§ Extract to read
By Makeda Mikael
Handing over skills to a younger generation is the way small business endures and it was no different at V.C.Bird International Airport where my first endeavor in Ground Handling morphed into the first Full-Service Fixed-Base Operator (FBO) in the region.
As we are about to establish a local team of corporate aviation entrepreneurs, it is important to reveal that in 2002, we held the honour of being told by the President of Raytheon that I was the only woman of color to own and operate an FBO in the world.
Years later, I assisted who I believe to be the second woman of colour, a Tanzanian, to get fuel and establish a Full- Service FBO.
The time has now come for me to pass on my knowledge of the ownership of an FBO Service to a group of young Antiguans skilled in corporate aviation.
It is only right that we should pass on the ownership rights of what I have pioneered in Antigua and St. Kitts and Nevis to young entrepreneurs. Whereas the ownership of an FBO in these COVID times would be out of reach for the group, in that premises and equipment require serious outlay, being able and willing to have the operation exist under the umbrella of our current premises and its excellent logistics, the entrepreneurs will overcome that first hurdle.
It is also important to know that the team have all been previously engaged as corporate aviation personnel and will therefore require little re-training in operations and management. This will preserve a deep sense of ownership on the part of the new team as this is the most important area to be developed.
This is the sort of initiative which should be heralded by those in charge, and most importantly by those who are endeavoring to launch entrepreneurialism as Antigua and Barbuda’s post-COVID survival mechanism. We have to work with what we have available and encourage our people when retired, or fired, or just fed up and wanting more – to organise into groups, seize a place in the business economy and own it.
Necessity is the mother of invention and COVID-19 will force us all to go to the marketplace with our service skills offerings much like the independent stall owners we see popping up along the streets.
Government will have to be inventive in protecting its human resource service skills during this downturn in tourism by encouraging and supporting entrepreneurs in aviation at the airport and other entrepreneurs in government controlled and protected zones.
Senior staff in companies operating at the airport and ports that have downsized, need to pull their star staff members and solicit work through outsourcing to government agencies and even their old workplaces who will no doubt have a need for independent contractors.

§ Apply what you read
#1 Reproduce verbatim the passage of the article on FBO ownership from "Senior staff in" up to and including "for independent contractors.".
#2 Recast the paragraph of the article on FBO ownership that begins "It is only right that we should pass on" as a short bulleted list that keeps its main facts.
#3 Summarize the article on FBO ownership in two sentences.

§ Information provided
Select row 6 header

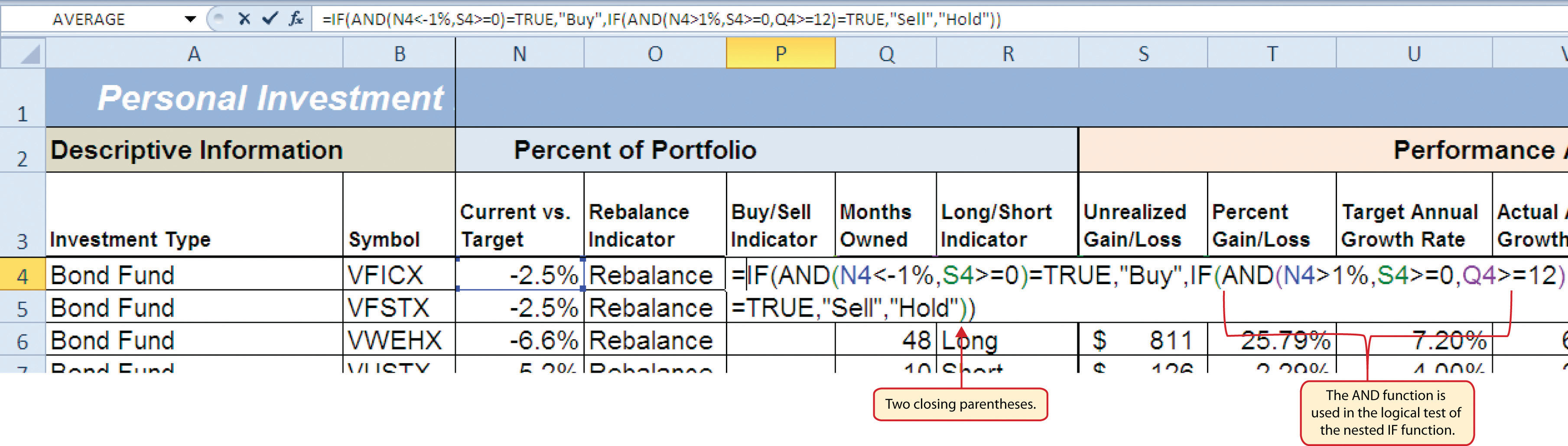pos(23,341)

§ Problem solutions
#1
Senior staff in companies operating at the airport and ports that have downsized, need to pull their star staff members and solicit work through outsourcing to government agencies and even their old workplaces who will no doubt have a need for independent contractors.

#2
- Ownership rights of what was pioneered in Antigua and St. Kitts and Nevis should pass to young entrepreneurs.
- Owning an FBO in these COVID times would be out of the group's reach, because premises and equipment require serious outlay.
- Operating under the umbrella of the current premises and its excellent logistics will let the entrepreneurs overcome that first hurdle.

#3 Makeda Mikael, whose first ground-handling endeavor at V.C. Bird International Airport grew into the region's first full-service FBO, intends to pass on FBO ownership to a group of young Antiguans skilled in corporate aviation, who will operate under the current premises. The writer argues that such initiatives deserve support as part of Antigua and Barbuda's post-COVID survival, urging people to organize into groups and own a place in the business economy, and the government to encourage entrepreneurs at the airport and in government-controlled zones.